━━━━━ Data provided ━━━━━

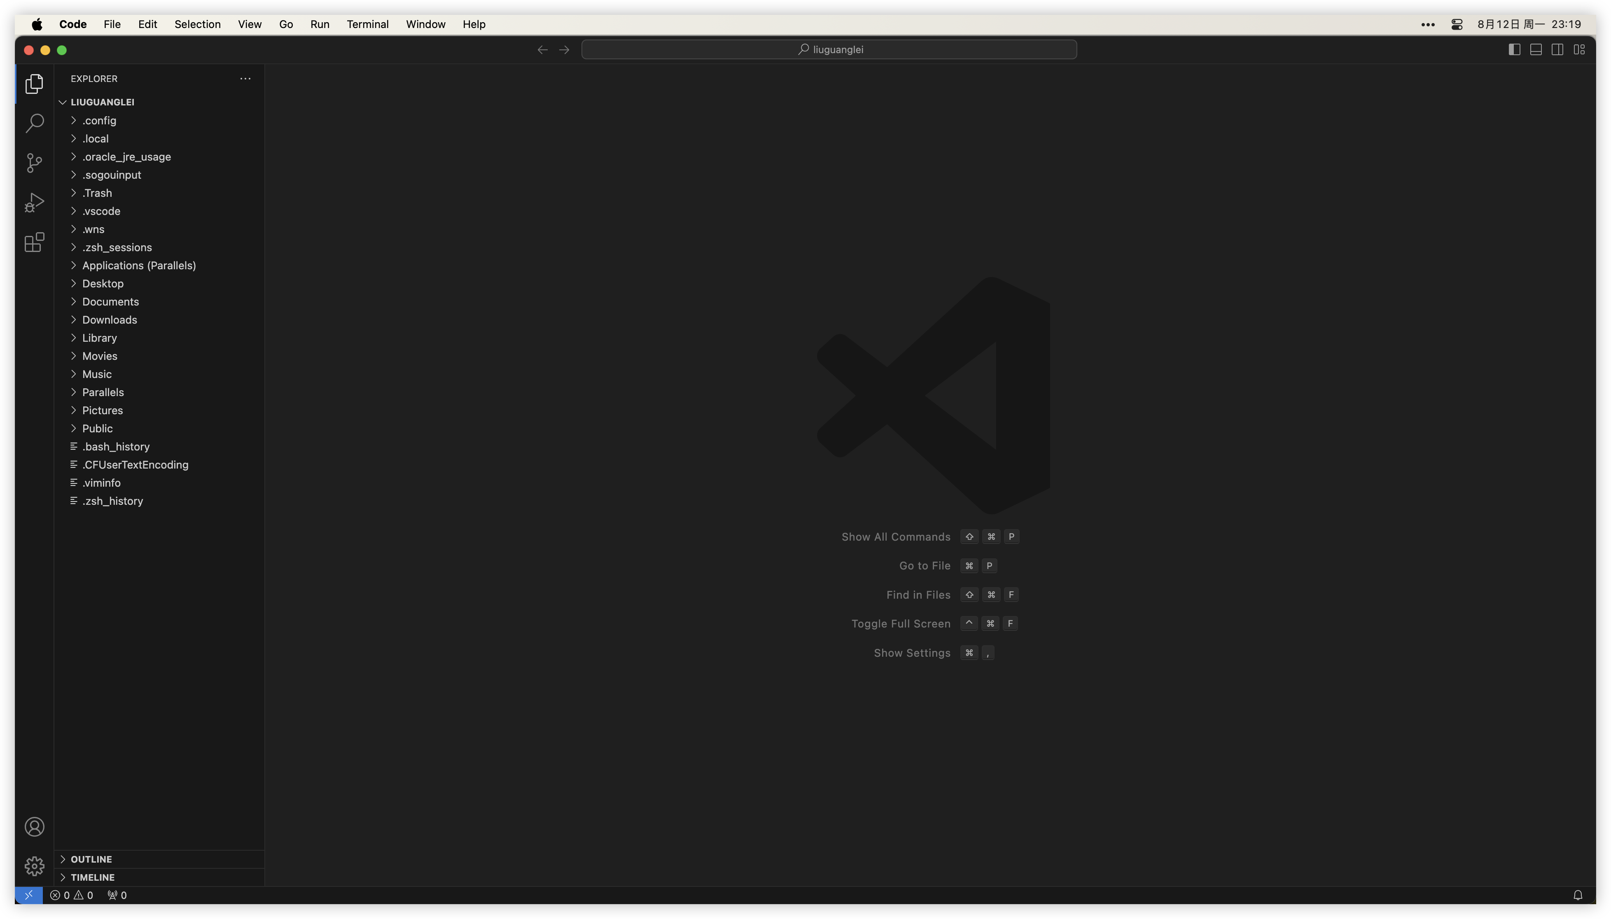1611x919 pixels.
Task: Toggle the bottom panel visibility
Action: (x=1536, y=49)
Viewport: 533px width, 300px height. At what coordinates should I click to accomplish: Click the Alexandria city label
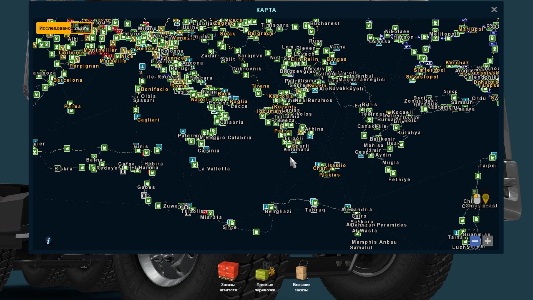tap(357, 209)
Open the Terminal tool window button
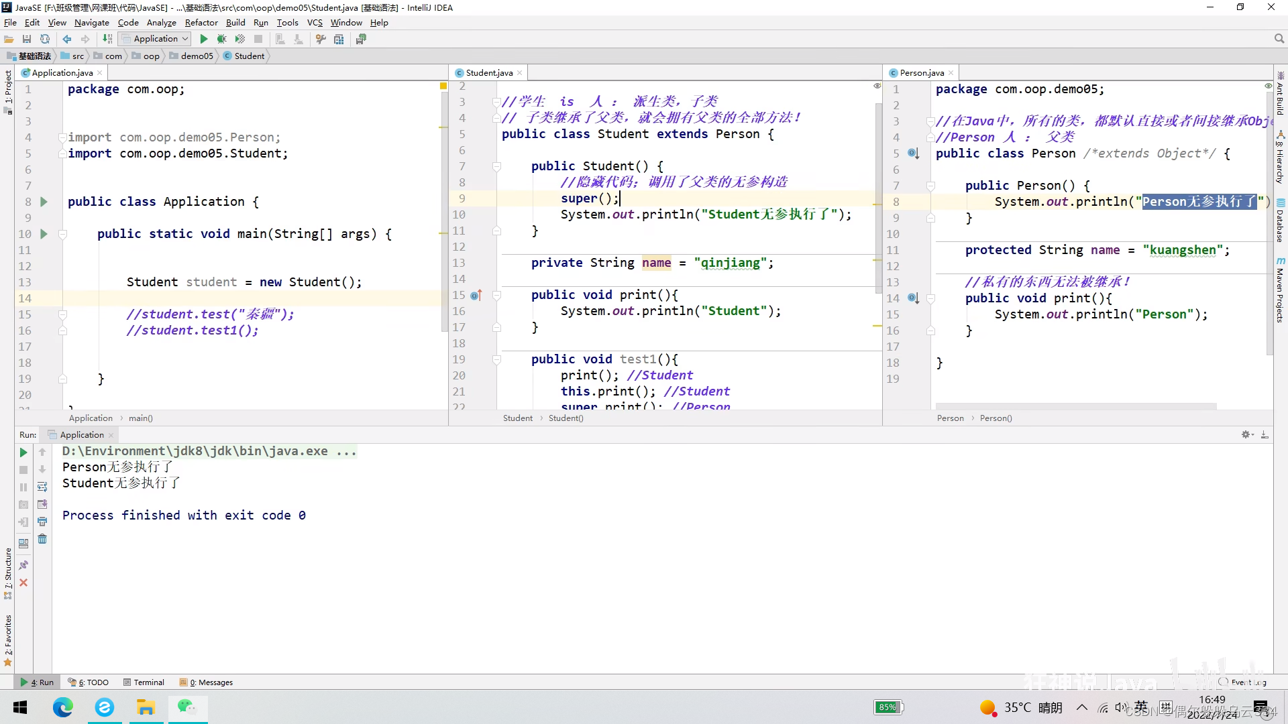This screenshot has width=1288, height=724. click(x=144, y=682)
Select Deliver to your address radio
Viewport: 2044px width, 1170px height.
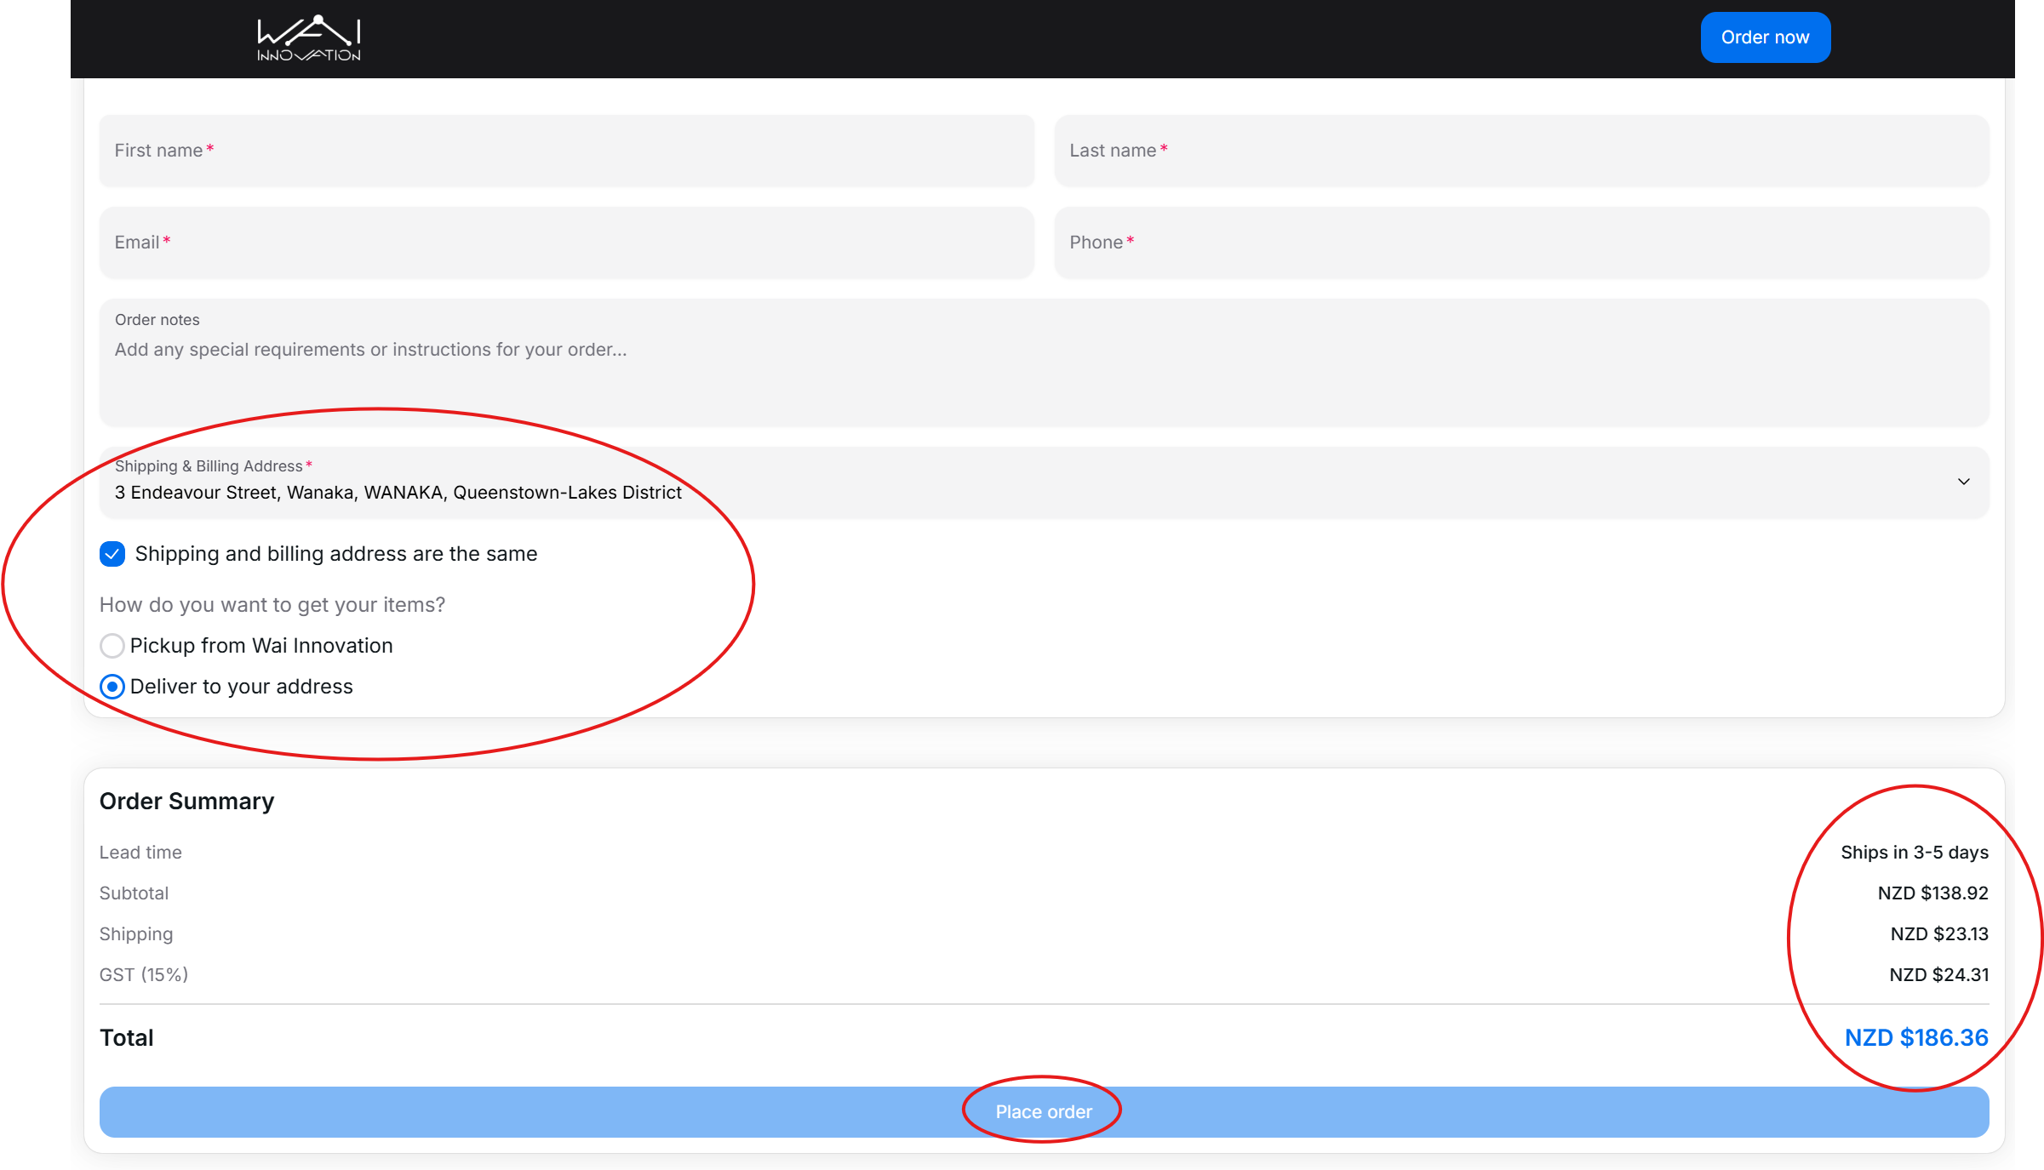[x=112, y=687]
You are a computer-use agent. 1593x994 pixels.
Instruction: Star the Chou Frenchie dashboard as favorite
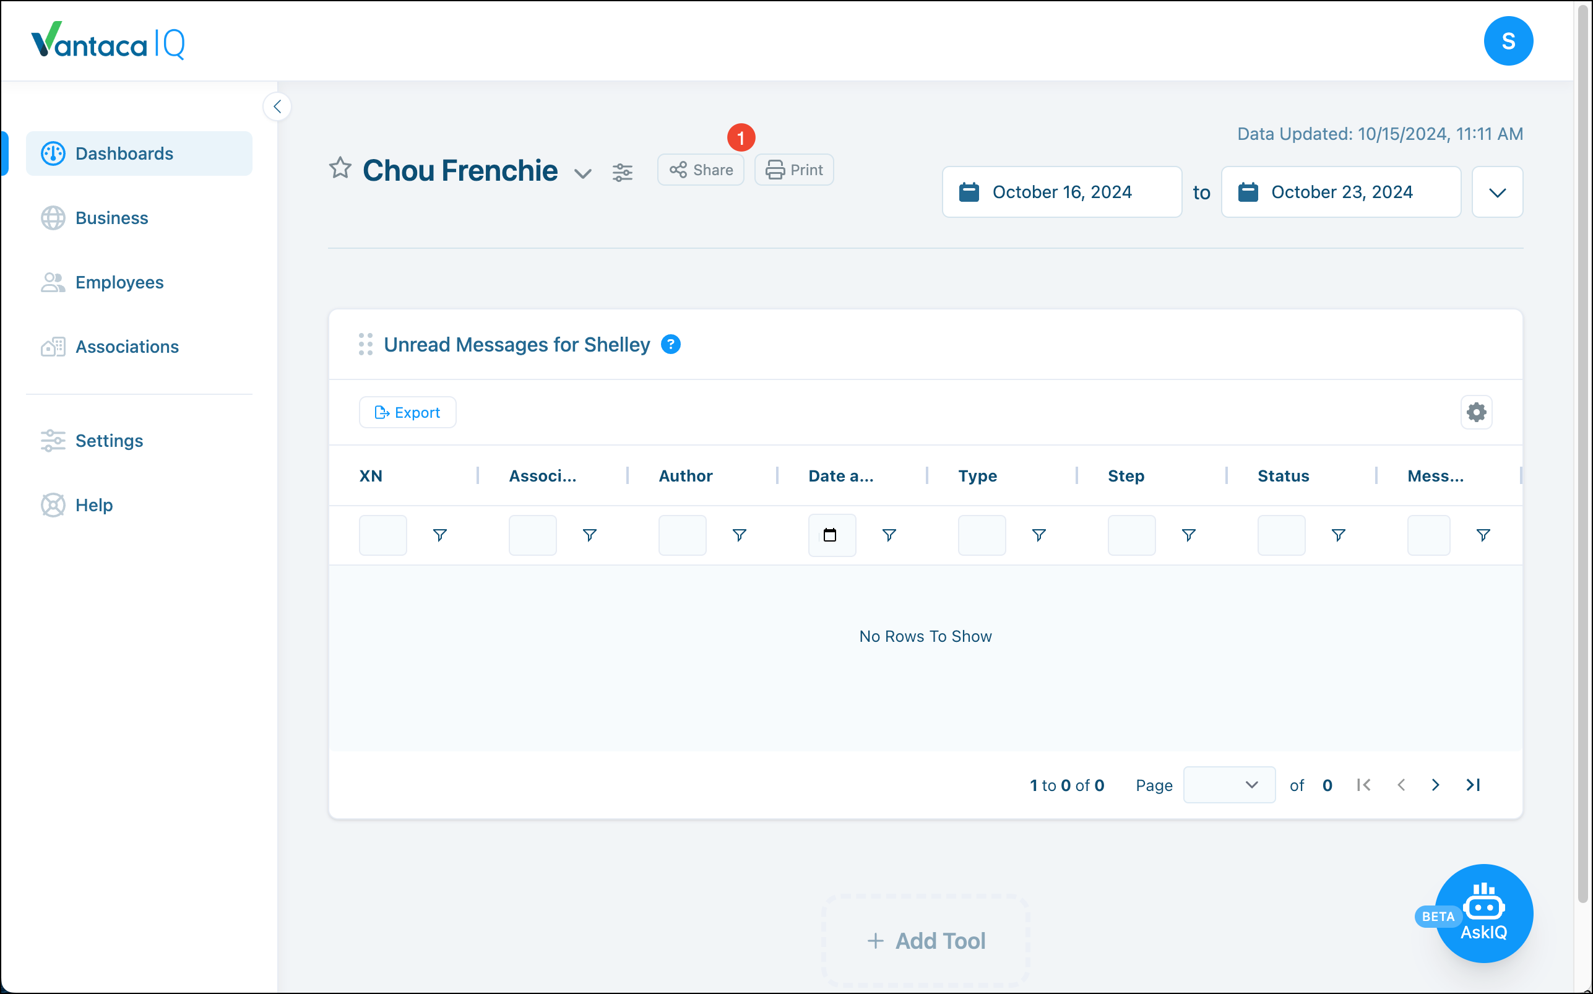tap(340, 169)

━━━━━

Output a verbatim copy of the lines from the line containing "Viewport: 533px width, 300px" through the end of the data, both included, without any images.

Answer to this task:
Viewport: 533px width, 300px height. At what coordinates should I click to accomplish: Click the Alexandria city label
tap(357, 209)
Open the Terminal tool window button
This screenshot has width=1288, height=724. click(x=144, y=682)
Select Deliver to your address radio
Viewport: 2044px width, 1170px height.
[x=112, y=687]
You are a computer-use agent. 1593x994 pixels.
Instruction: Star the Chou Frenchie dashboard as favorite
tap(340, 169)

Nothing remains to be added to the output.